Bheenche huye jabre dard kar rahe hain,” says the voiceover (“My clenched jaws are aching”). “Kitni der tak dabaaya jaa sakta hai khaulte laave ko. Kisi bhi pal khopri crater mein badal jaaye.” (“How long can I stay silent and keep this lava inside me? My head feels like it could turn into a crater.”)

[This may be a good time to point out that the shuddh Hindi used in this screenplay is occasionally so dense and layered that you might need to watch some scenes a second time just to fully process what is being said.]

The voice is the familiar one of Naseeruddin Shah and a tinge of amusement enters it when he says “khopri crater mein badal jaaye”, as if to acknowledge the corniness of such an analogy in an otherwise austere monologue. But when the writer of this letter makes his brief appearance in the final seconds of Party, the words will be given a morbidly literal form. It is one of many times in this film where something said in a light vein subsequently acquires a much darker shade. In brightly lit, elegantly furnished rooms people clink glasses and make small talk, but there are storms raging, both in their hearts and in the world outside.

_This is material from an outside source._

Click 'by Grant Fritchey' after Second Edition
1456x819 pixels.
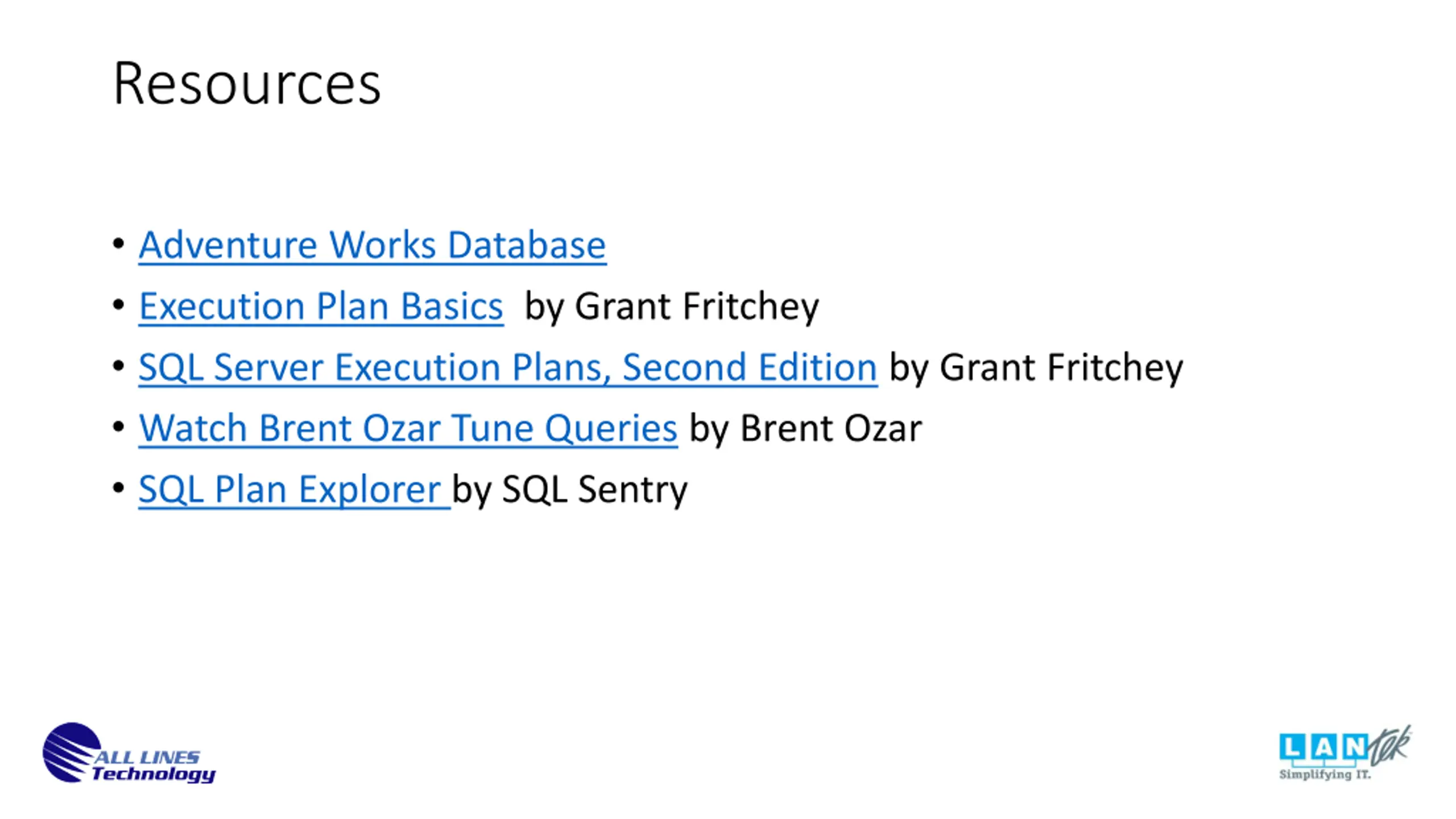[1036, 368]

Party isn’t a movie that you can appreciate in just about any mood, but those who open themselves to it will be driven back to it a few times. It is so well written, constructed and performed that it should stimulate even those (I include myself here) who are ambivalent about its ideological position. Wary though I am of hyperbole while rating movies, I think this is among Hindi cinema's great achievements. And now it has the print it deserves.

P.S. For anyone interested in recurring visual motifs in a director’s work, especially from one film to the next, here’s a little exercise: watch the very last scene of Party, note how a shuffling walk creates the sense of someone weighed down by heavy chains, and then watch the opening shot of the film Nihalani made immediately after it – Aghaat. (I wrote about Aghaat in this post.) The little "link" between the two scenes reminded me of other prominent inter-film connections, such as the similarity between the closing shot of Stanley Kubrick's 2001: A Space Odyssey and the opening shot of his next film A Clockwork Orange.